In the case of PPO and GRPO, because we generate samples from the model that is being optimized, they come under online reinforcement learning. But we do accept some degree of off-policy drift. In the case of a chess-playing agent, on-policy learning is where it generates the moves and tries to learn from them. Off-policy is basically watching someone else generate the moves and learning from them. PPO is somewhere in between, where you generate one sequence of moves and try to do multiple gradient updates on it, taking advantage of importance sampling.

As we previously discussed, unlike SFT, the generation phase involves multiple forward passes through the model. So it is safe to assume that a large fraction of each on-policy RL training step, often the majority at higher sequence lengths, goes towards rollout generation. So it is very important to optimize inference both from a speed standpoint and from a memory usage standpoint. Many frameworks rely on hyper-optimized inference engines like vLLM or SGLang and delegate rollout generation to them.

Though this does come with some benefits, it also comes with its own challenges.

  • Inference server, whether colocated (on same GPU(s)) or running standalone (on different GPUs), takes up GPU memory.
  • Trainer, the model we’re optimising, also takes up GPU memory
  • Reference model needs its own share
  • In cases like PPO, you also need a value model and its own optimisation
  • Once you introduce a separate process to generate rollouts (like vLLM), you need to make sure it stays up to date with the weights.

At a high level, this is why online RL feels much heavier than SFT. SFT mostly keeps one training stack alive: model weights, activations, gradients, and optimizer state. GRPO/RL adds a rollout engine that must generate thinking traces/completions, maintain inference-time state like KV cache, score samples with rewards/verifiers, and then sync updated trainer weights back into the inference engine.
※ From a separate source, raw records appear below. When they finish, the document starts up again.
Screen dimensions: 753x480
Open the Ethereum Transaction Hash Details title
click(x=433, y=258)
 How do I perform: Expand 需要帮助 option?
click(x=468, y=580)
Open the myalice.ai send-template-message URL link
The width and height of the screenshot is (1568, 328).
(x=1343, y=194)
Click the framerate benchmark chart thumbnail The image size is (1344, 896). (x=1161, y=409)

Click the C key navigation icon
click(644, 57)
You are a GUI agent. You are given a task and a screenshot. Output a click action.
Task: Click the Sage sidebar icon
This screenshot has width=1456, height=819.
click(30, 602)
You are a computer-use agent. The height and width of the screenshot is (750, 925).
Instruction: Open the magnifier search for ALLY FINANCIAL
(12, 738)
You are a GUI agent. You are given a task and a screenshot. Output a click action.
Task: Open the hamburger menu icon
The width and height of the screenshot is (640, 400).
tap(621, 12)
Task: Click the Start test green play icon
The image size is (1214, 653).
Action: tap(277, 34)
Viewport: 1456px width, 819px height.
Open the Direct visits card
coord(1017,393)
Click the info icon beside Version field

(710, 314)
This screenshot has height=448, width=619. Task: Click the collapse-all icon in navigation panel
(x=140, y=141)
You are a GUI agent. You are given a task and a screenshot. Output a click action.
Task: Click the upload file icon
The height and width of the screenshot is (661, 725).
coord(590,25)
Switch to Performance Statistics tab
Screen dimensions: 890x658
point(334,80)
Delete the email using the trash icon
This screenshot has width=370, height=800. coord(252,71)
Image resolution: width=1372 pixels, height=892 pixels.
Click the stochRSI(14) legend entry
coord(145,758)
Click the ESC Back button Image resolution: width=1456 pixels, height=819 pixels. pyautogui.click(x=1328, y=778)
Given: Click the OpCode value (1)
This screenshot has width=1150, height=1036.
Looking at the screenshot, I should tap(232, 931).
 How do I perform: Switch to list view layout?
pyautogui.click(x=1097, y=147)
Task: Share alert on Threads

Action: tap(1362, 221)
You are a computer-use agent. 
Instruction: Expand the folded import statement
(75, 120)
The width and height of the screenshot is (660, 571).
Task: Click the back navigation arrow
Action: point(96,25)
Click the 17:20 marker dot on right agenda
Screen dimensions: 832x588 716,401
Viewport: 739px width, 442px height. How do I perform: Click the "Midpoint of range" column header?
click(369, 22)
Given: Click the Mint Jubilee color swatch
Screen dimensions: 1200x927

So the problem is not just “more memory”; it is also coordinating two systems that both need a fresh enough copy of the same policy.

SFT versus GRPO systems Compared with SFT, online RL adds rollout memory and a weight-sync path between trainer and inference.

Let’s go through this methodically and try to analyse the memory requirement of the same.

VRAM is gone…

For training these are the biggest components that consume VRAM. Assuming that the model is n billion params

  • Weights: n billion = 2n GB in BF16
  • Gradients: n billion = 2n GB in BF16
  • Optimizer states: 2 per param for Adam: 2 moving averages (moments). 2n billion = 8n GB in FP32 (typically higher precision)
  • Master weights: n billion = 4n GB, sometimes stored to perform accumulation with the optimiser.
  • Activations: Assuming you do activation checkpointing and use techniques like flash attention, this is often smaller than optimizer state at moderate sequence lengths, but it can still become significant for long-context RL.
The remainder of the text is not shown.